All these aspects make the development of perovskites for tandem devices an active field of research.

Band-gap Tuning Induced via Compositional Engineering

In order to achieve higher band-gap solar devices, compositional tuning of the solar cells has been tried by the Materials Science & Engineering group led by Mike McGehee. His students, Bush et al. describe their result in their paper: “Compositional Engineering for Efficient Wide Band-Gap Perovskites with Improved Stability to Photo-induced Phase Segregation”.

They explore various compositions of hybrid perovskites of the form FA1-xCsxPb(I1-yBry)3. They investigate the performance of solar cells as well as the photo-stability by varying the composition between formamidinium (FA) and caesium (Cs) in the perovskite A-site and between iodide and bromide on the X-site. With that, they show that increasing the concentration in caesium into the solid-solution thin film results in higher VOC and greater photo-stability, as it raises the bandgap. This can be compared with the previously known raise of bromide, that yields higher band-gap, with a fewer photo-stability and VOC.

That article might be particularly important in the development of high-efficiency perovskite tandem solar cells, as the authors identify stable compositions with high band-gap (1.68 to 1.75eV), that demonstrate high device efficiencies.

Band-gap Tuning Induced with Change of the Lattice Constants

Variation of those A-site cation changes the band-gap.
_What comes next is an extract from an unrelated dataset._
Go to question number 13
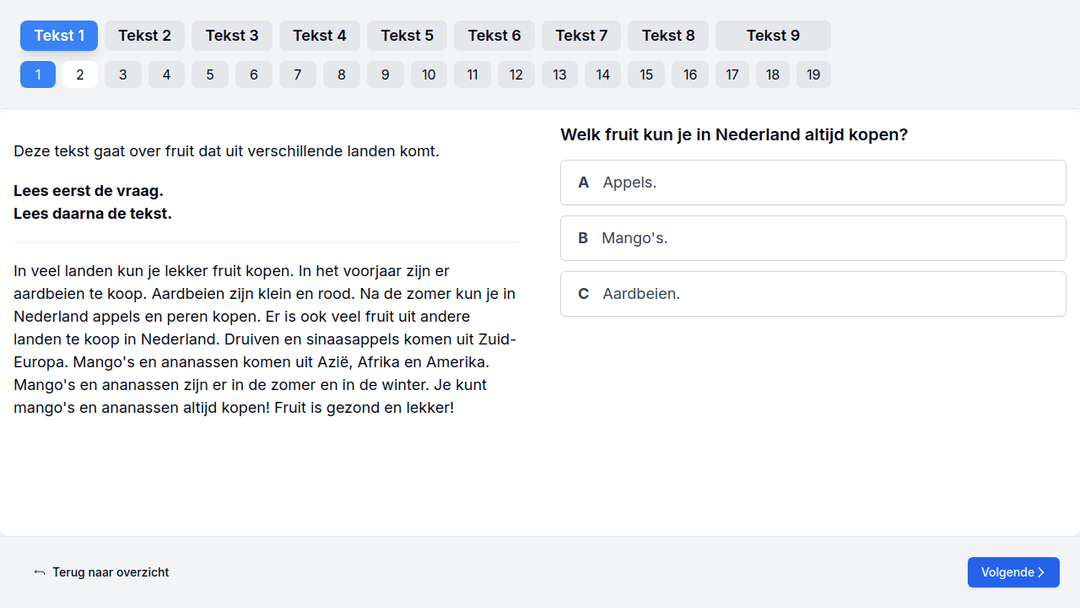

Prasanna et al. proposed an interpretation in their JACS paper: “Band-gap Tuning via Lattice Contraction and Octahedral Tilting in Perovskite Materials for Photovoltaics”. By exploring both lead and tin on the B-site, they allow different octahedral sizes, as the length of the metal-halide bond changes. In this paper, they show that the use of a smaller A-site cation can distort the perovskite lattice in two different ways: either by tilting the BX₆ octahedra (pictured on the right) or by contracting the lattice isotropically (depicted on the left). The first effect yields to a change of the metal-halide orbital overlap, that varies the band-gap. The second results in a relative contraction that increases the orbital overlap, thus cutting down the band-gap.

Two strategies implemented by Prasanna et al: either octahedral tilting enlarging the band-gap, or lattice contraction yielding to a smaller one.

Those two strategies can be achieved with partial substitution of the large FA cation with the smaller Cs. With lead halide perovskites, this results in octahedral tilting but with tin-based materials to lattice contraction, due to the smaller size of the tin.

Hence the authors provide a framework to tune the band-gap as well as the valence and conduction band positions by controlling the A-site cation composition.

In order to achieve high efficiency perovskite-based tandem solar cells, it is necessary to adjust the band-gap of the top cells. As shown in this post, this can be improved through control of the cation composition, resulting in higher band-gaps. These results will, for sure, be needed for future high-efficiency solar panels.